- **Exercise details**: Copy the rows below word for word, starting at the line that contains "Click the green Page Authority score badge 33" and continuing through the end of the rows. Leave the pictures out of your copy.

>> begin Data to process

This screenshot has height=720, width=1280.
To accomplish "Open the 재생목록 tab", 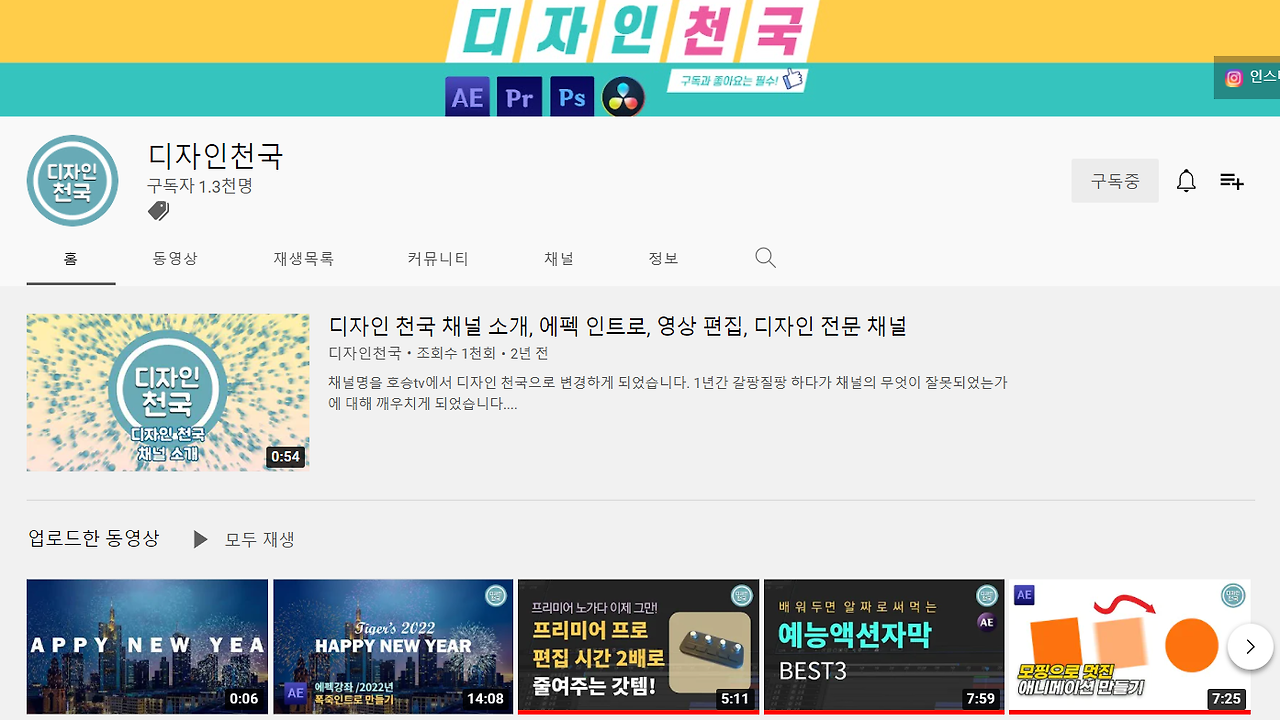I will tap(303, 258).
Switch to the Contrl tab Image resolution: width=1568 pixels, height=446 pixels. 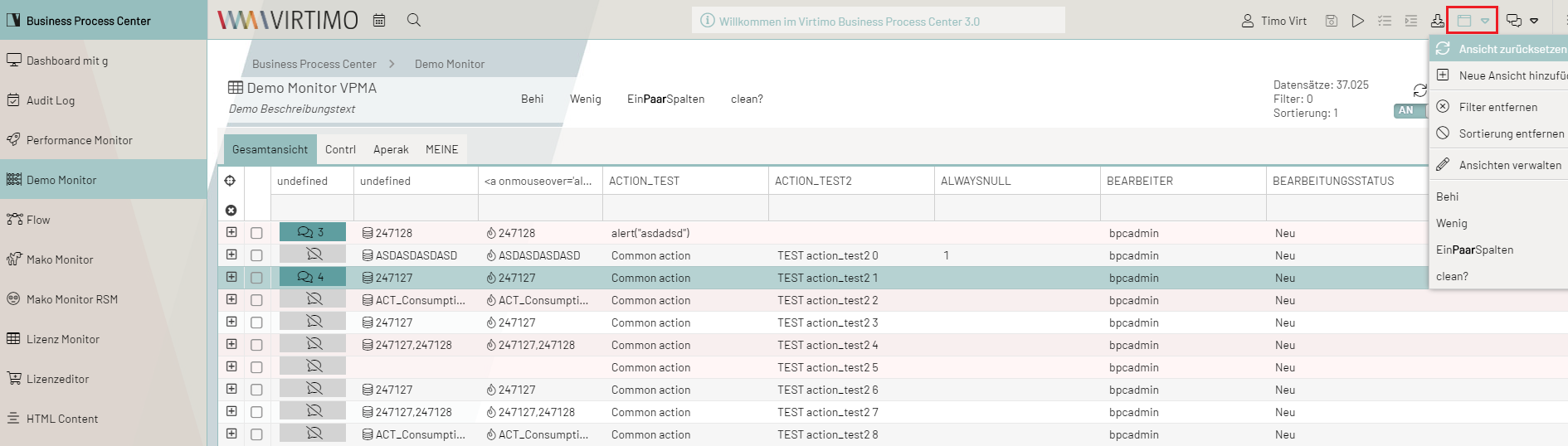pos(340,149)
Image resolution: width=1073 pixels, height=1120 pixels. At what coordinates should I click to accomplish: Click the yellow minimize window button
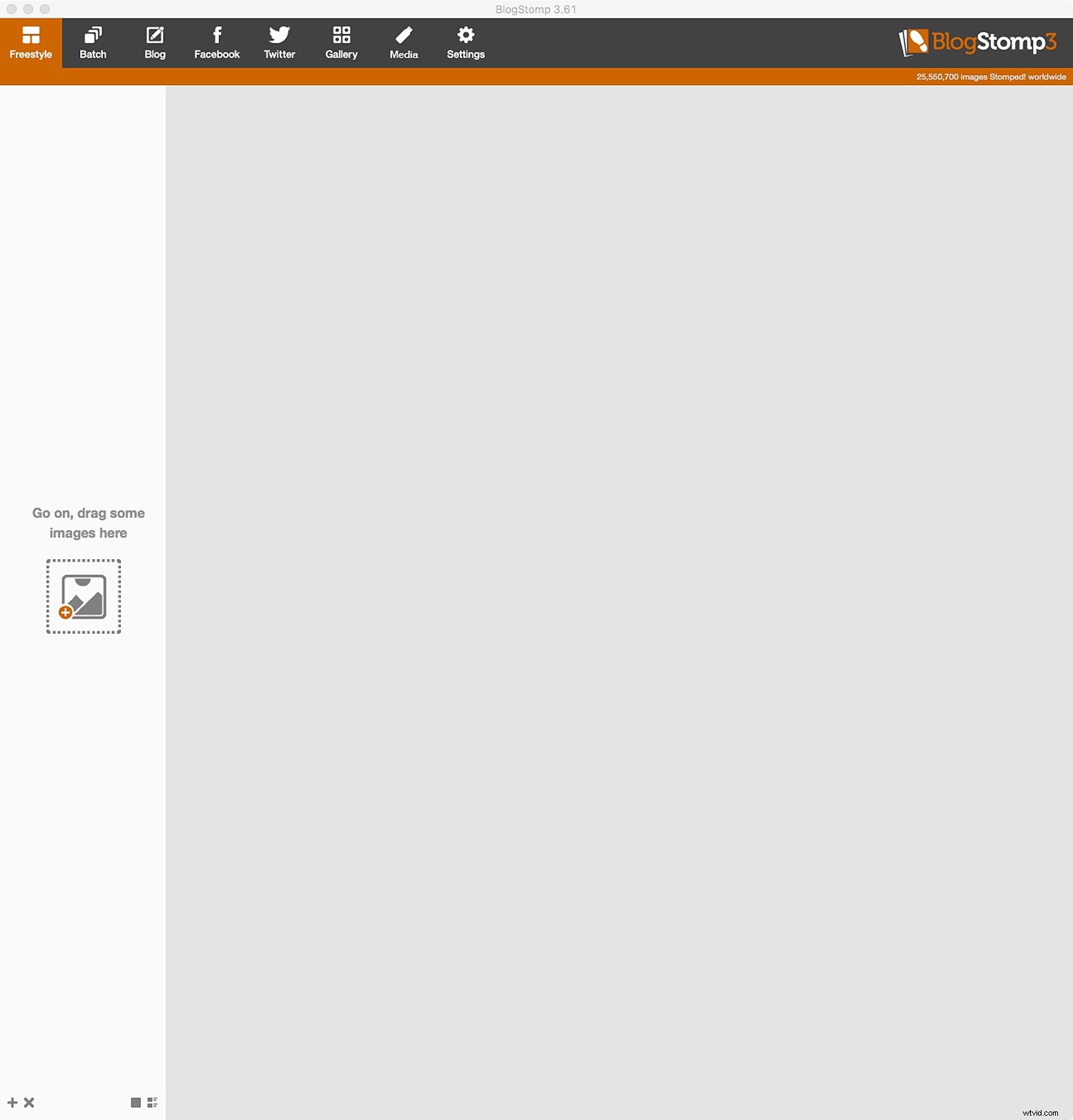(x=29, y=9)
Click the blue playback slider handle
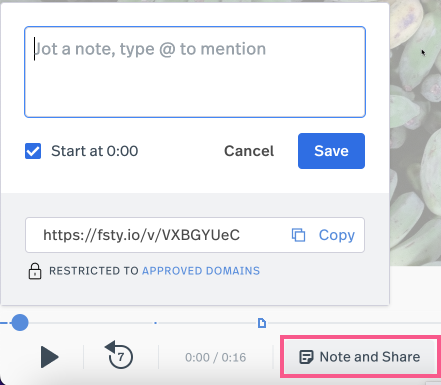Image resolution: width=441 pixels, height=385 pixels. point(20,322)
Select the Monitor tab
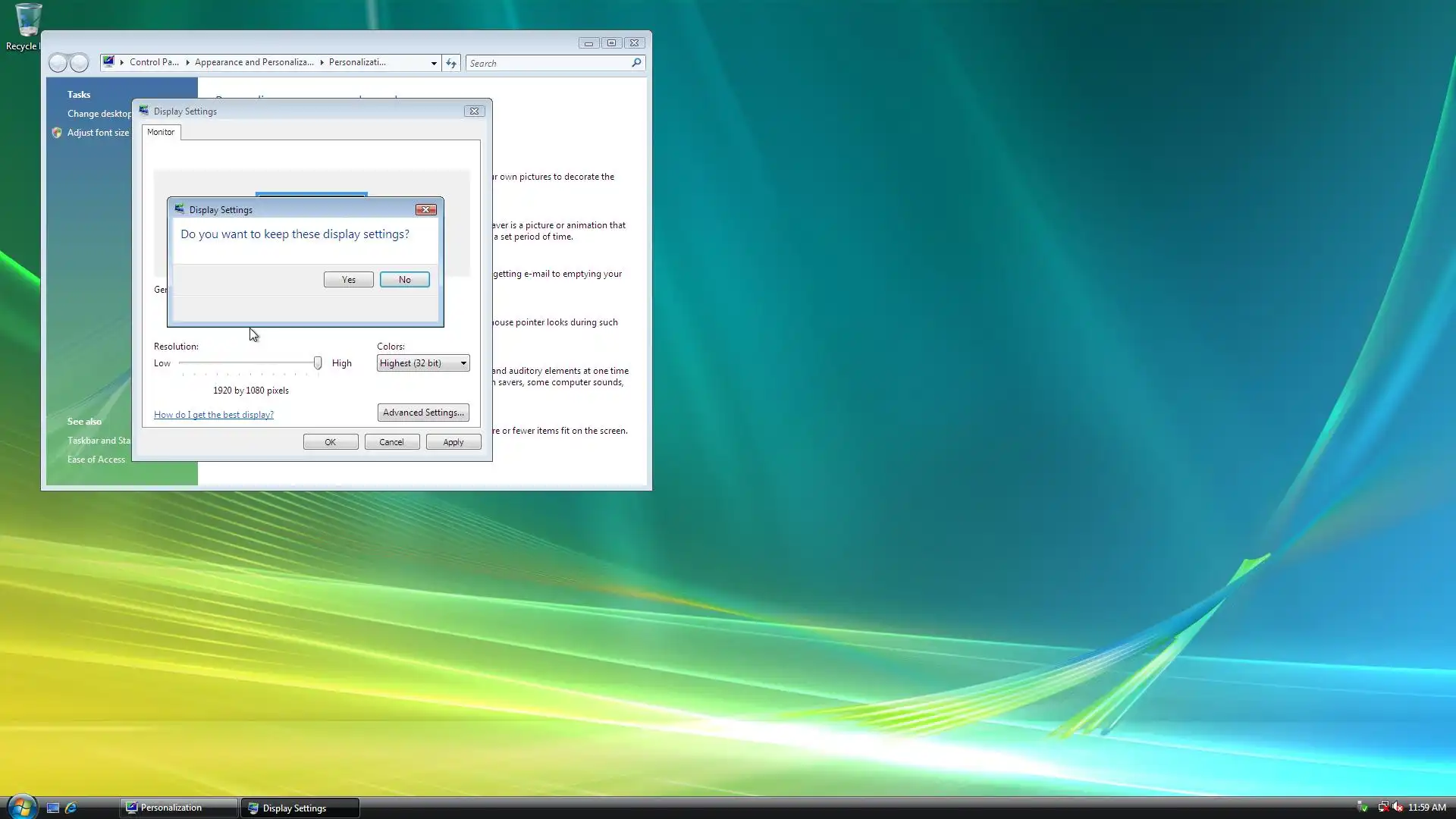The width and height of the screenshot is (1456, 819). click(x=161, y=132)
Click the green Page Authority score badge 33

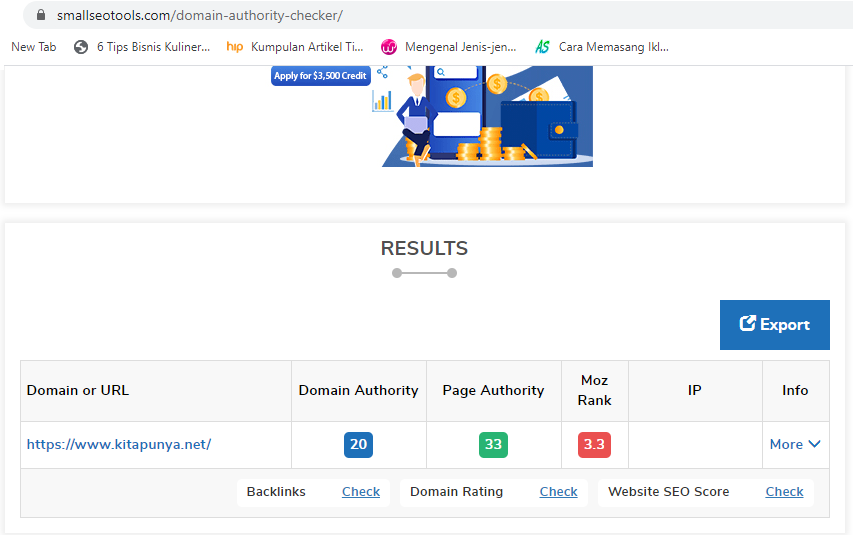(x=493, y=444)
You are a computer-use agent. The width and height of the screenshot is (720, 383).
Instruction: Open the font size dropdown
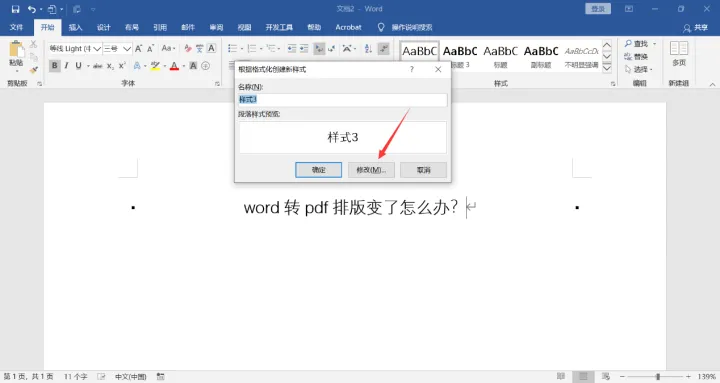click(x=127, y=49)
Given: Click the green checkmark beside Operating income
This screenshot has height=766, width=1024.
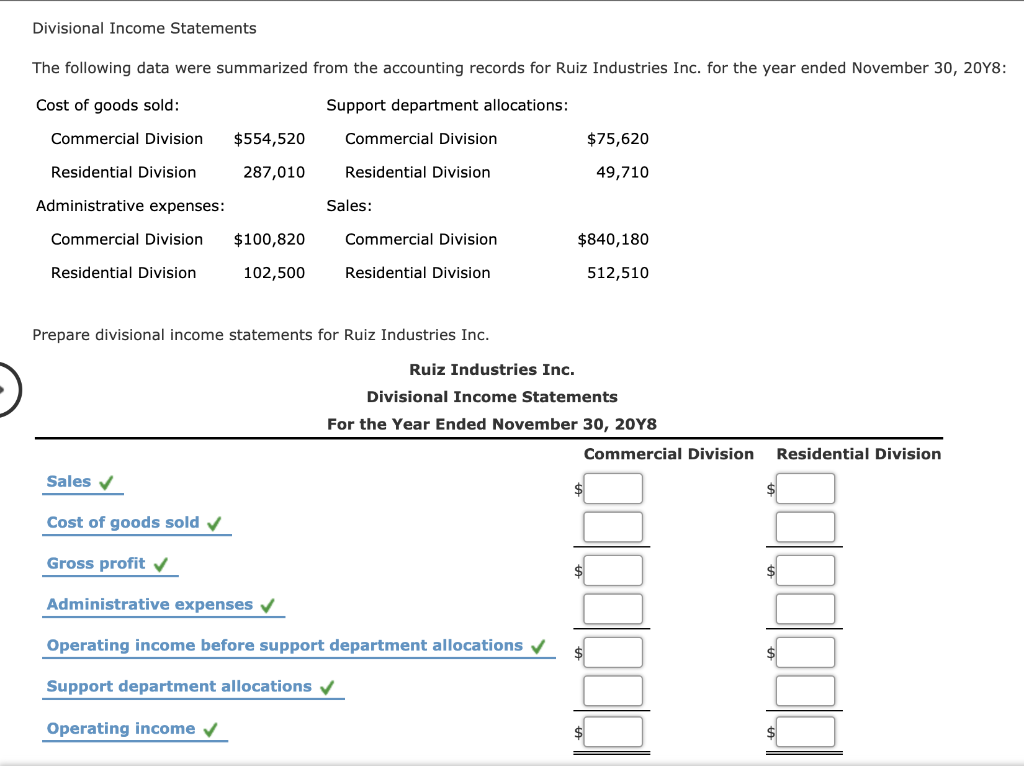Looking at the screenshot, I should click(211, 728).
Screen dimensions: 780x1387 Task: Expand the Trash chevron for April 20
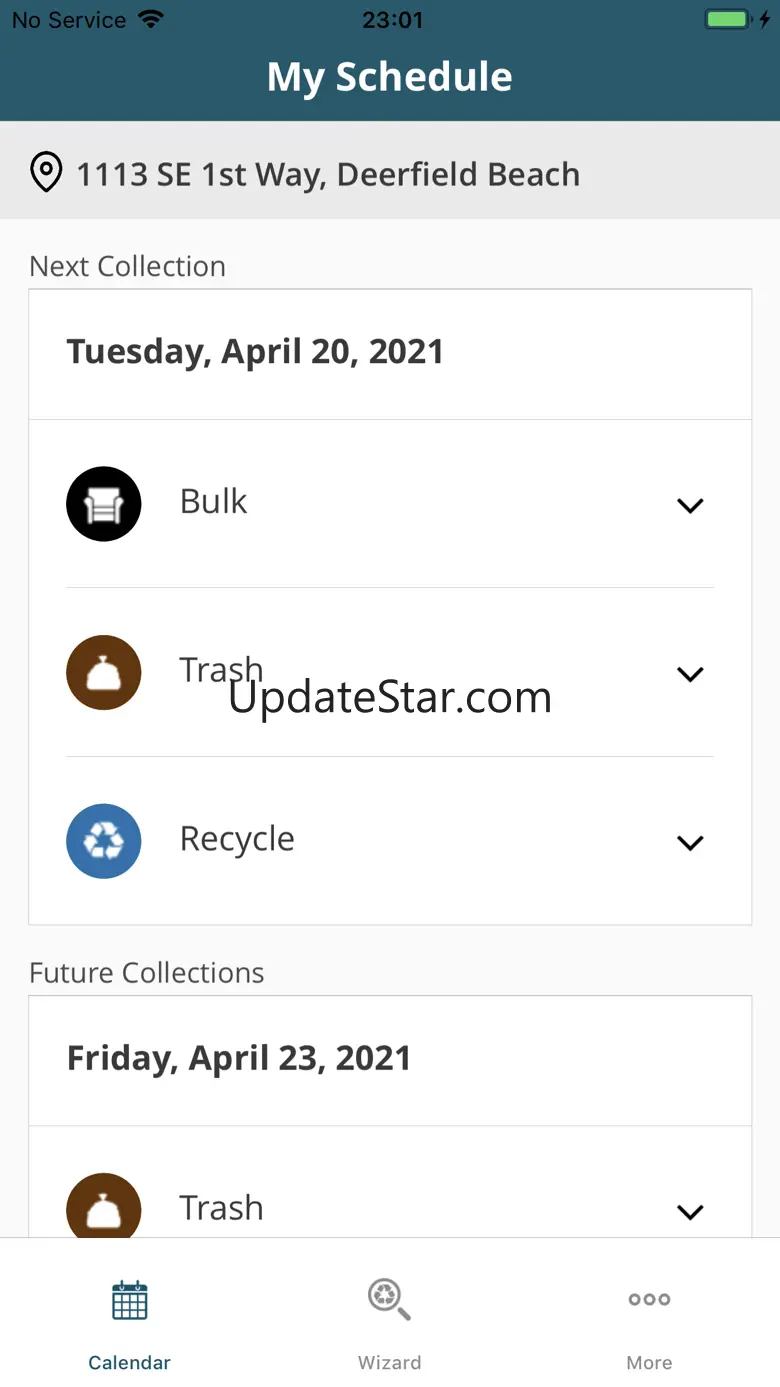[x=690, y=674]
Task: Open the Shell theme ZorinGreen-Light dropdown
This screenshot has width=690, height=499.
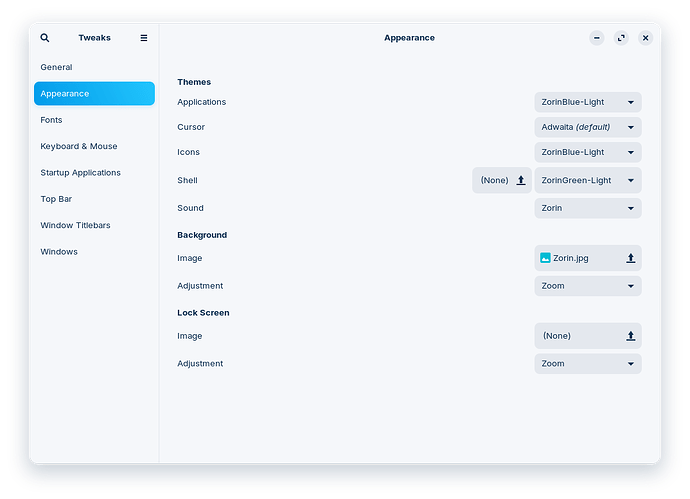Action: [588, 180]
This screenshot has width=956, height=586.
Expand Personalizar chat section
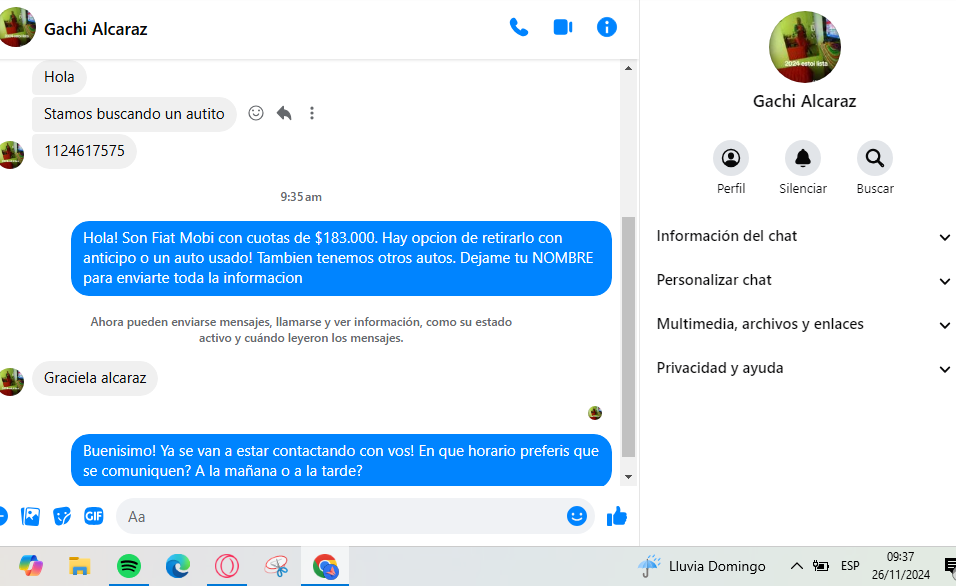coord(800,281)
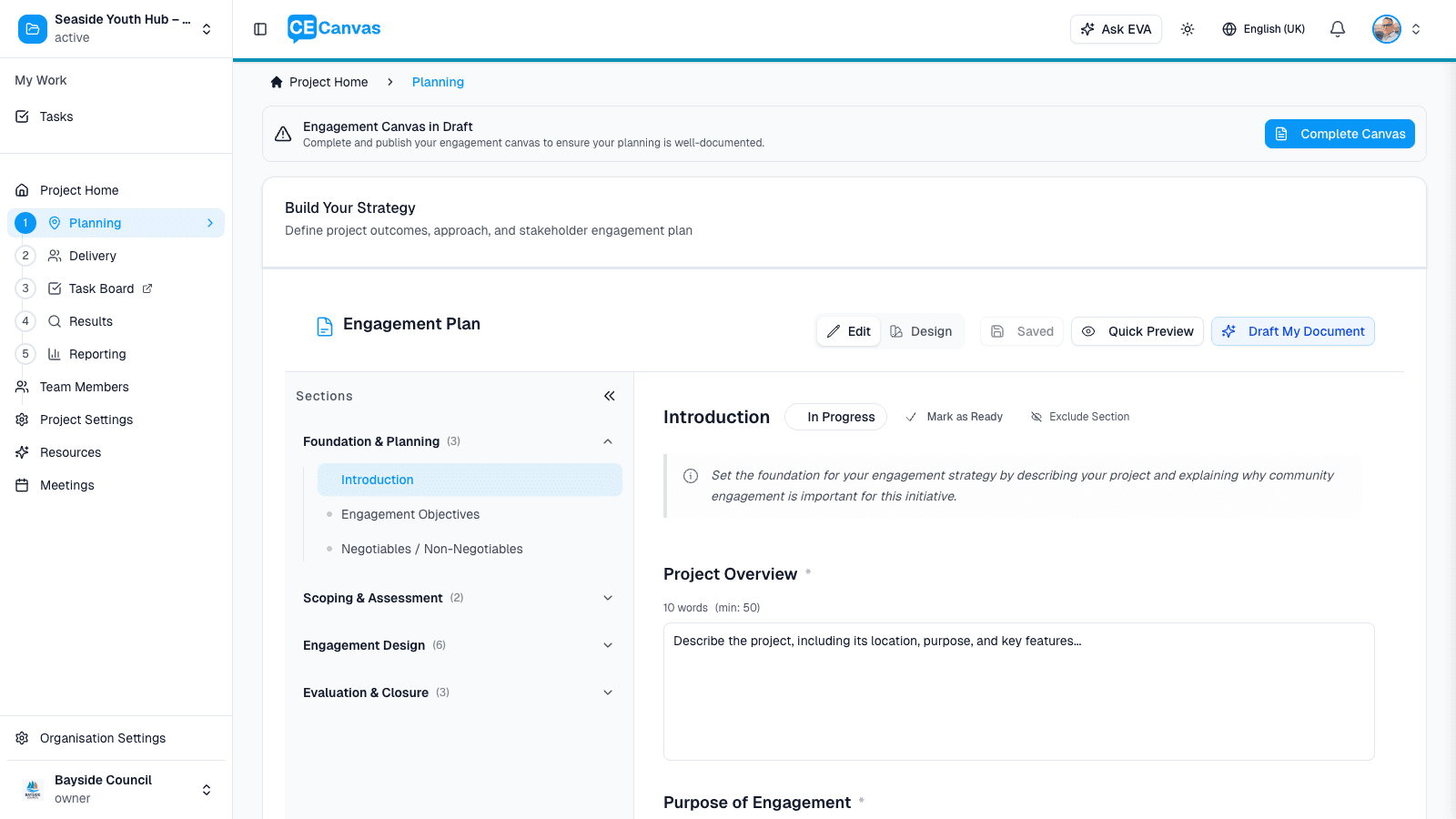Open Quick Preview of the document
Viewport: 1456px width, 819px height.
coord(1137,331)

>> end Data to process

- **Solved problem**:
Click the green Page Authority score badge 33

(x=493, y=444)
You are a computer-use agent. The width and height of the screenshot is (720, 383).
Instruction: Open the font size dropdown
click(x=127, y=49)
Given: Click the green checkmark beside Operating income
This screenshot has height=766, width=1024.
Looking at the screenshot, I should click(211, 728).
Screen dimensions: 780x1387 Task: Expand the Trash chevron for April 20
[x=690, y=674]
Task: Open the Shell theme ZorinGreen-Light dropdown
This screenshot has width=690, height=499.
Action: [588, 180]
This screenshot has width=956, height=586.
Expand Personalizar chat section
coord(800,281)
Open Quick Preview of the document
Viewport: 1456px width, 819px height.
coord(1137,331)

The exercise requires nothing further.